HFF17 – see it or skip it (day 1)

TITLE OF SHOWRobot Monster the Musical

VENUE:  Main stage of Sacred Fools Theatre

REVIEW:  This was a workshop performance of a new musical based on what is often considered one of the best “bad” movies from the 50’s.  This production, directed by Derek Long (who also provides the voice of Ro-Man XJ2, could use a little pruning, as it is too long for the story.  The show does have its moments, such as every scene involving little Johnny (Dana DeRuyck), but could use a little more structure, especially for those of us not familiar with the movie.

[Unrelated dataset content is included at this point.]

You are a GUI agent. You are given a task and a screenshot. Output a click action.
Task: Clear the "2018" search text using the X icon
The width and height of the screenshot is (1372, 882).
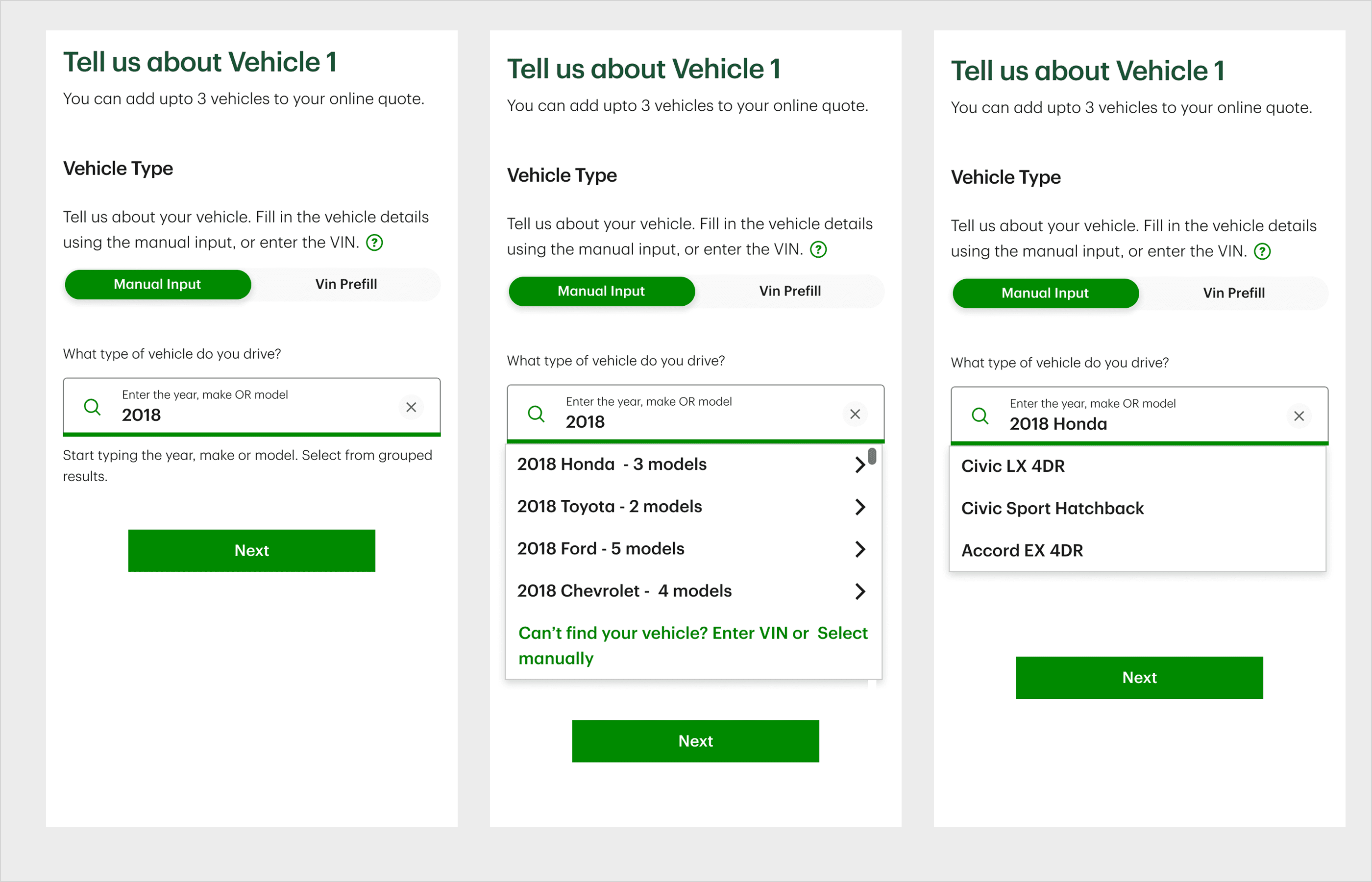tap(411, 407)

Although he doesn’t speak, hats off to Rich Silverman, the actor in the gorilla suit, who sweated up a great performance as Ro-Man.  It was his first time ever on stage.  Cheers also to Jamie Miller, who did a good job as big sister Alice and Stephanie Thomas as little sister Carla, as well as Don Margolin, who played the professor to perfection.  Andrew Villarreal and Val Peterson, Roy and Martha, respectively, were a little too much over the top, even for a campy B-movie.  Their overacting was a little distracting, taking away from an otherwise good performance.

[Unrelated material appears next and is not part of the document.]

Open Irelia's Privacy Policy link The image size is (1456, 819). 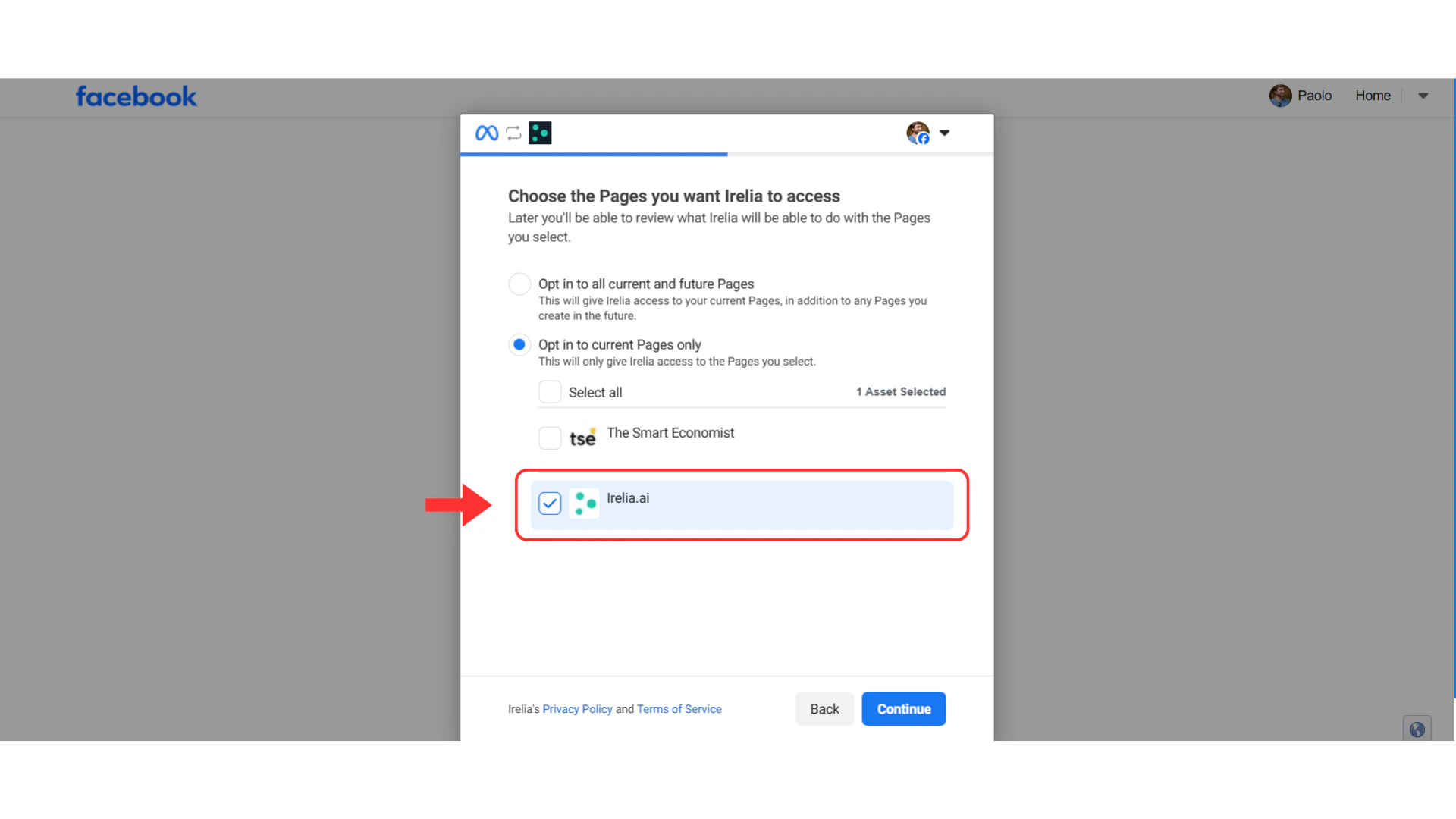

RECOMMENDATION:  Unless you are a huge fan of campy, bad films and their musical adaptations, you should probably just Skip it.

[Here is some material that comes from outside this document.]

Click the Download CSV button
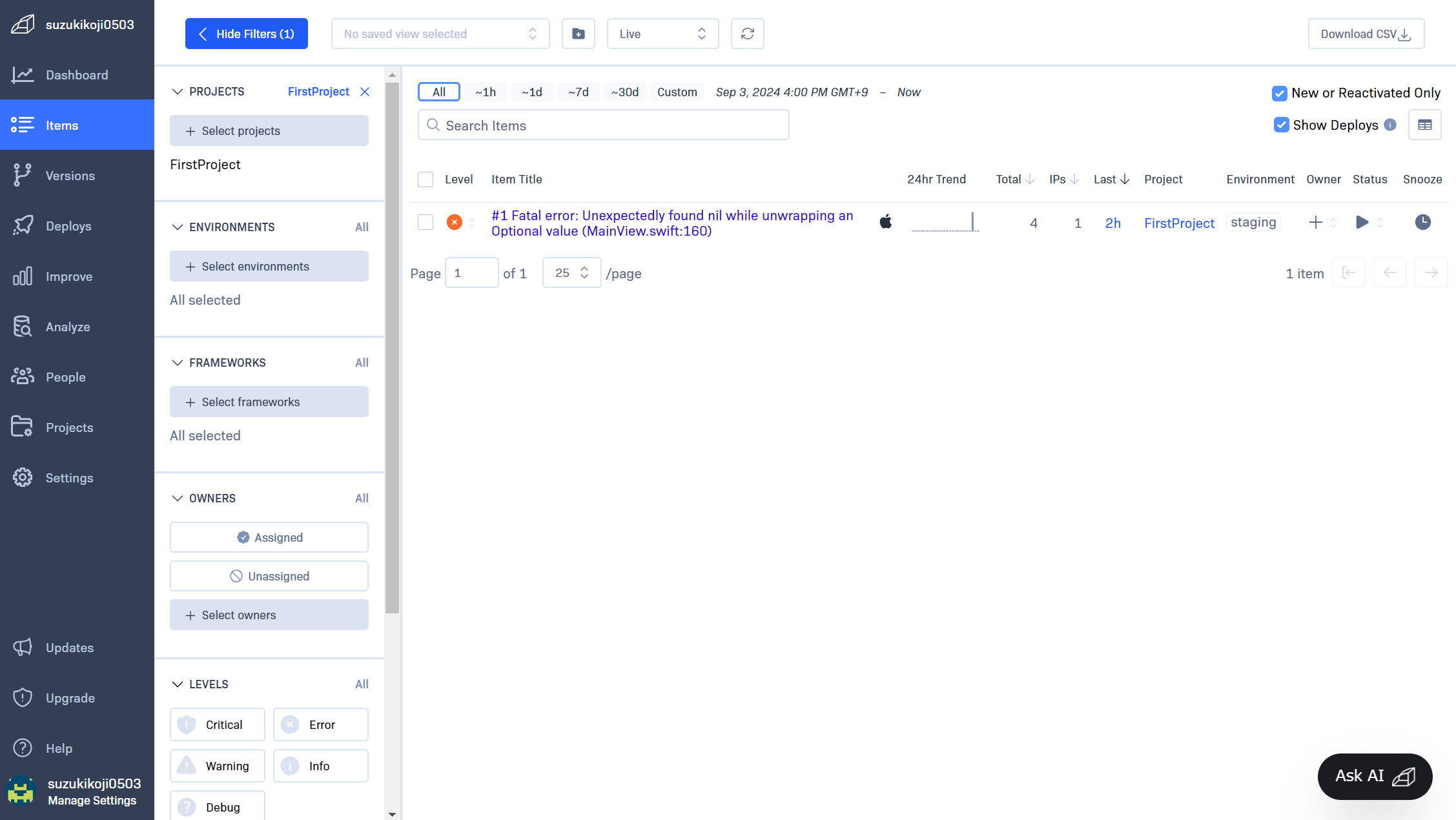1456x820 pixels. coord(1366,34)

We were going to see a couple more shows, but the journey caught up with us, and we decided to head down to Fringe Central to grab a drink and look for old friends.  We were joined by the lovely Laura Wiley, creator and producer of Buffy Killed Edward, and Esther Mira, who plays Lady Bashful in Loves Adventures.   Lucky for us, it was also Fringe Cabaret night, so we got to see portions of seven shows as we mingled with Laura and Elissa.  Among the shows previewed were The Joe and Joshua Show, Easy Targets, Psychosical, Incantesimo, 13th Grade, Lights Camera Lyla The Second Act and Missmatch.

TITLE OF SHOWHey Hollywood, my Hustle has ADHD

VENUE:  Lounge Theatre 2

REVIEW:  We closed out our first day of Fringe with this delightful solo comedic romp, and it was the perfect choice.  I must admit that we chose this show because it was directed and developed by Deana Barone, who we fell in love with at last year’s Fringe.  Rasika Mathur was simply amazing in her writing and her performance.  She took what could have been a boring personal drama, and made it into a delightful immersive experience that kept the audience in stitches.  As you can imagine from a show about ADHD, it was delightfully disjointed, changing topics rapidly while telling an interesting story about an artist discovering the cause of her “affliction.”  Barone and Mathur brought a myriad of colorful characters to life, and the hour just seemed to fly by.  This was a Fringe show delivered with perfection, and we are so happy that we were able to see it.

RECOMMENDATION:  By all means, See it.  There is only one remaining show, and we strongly recommend that you make plans to see it on June 24 at 10 p.m.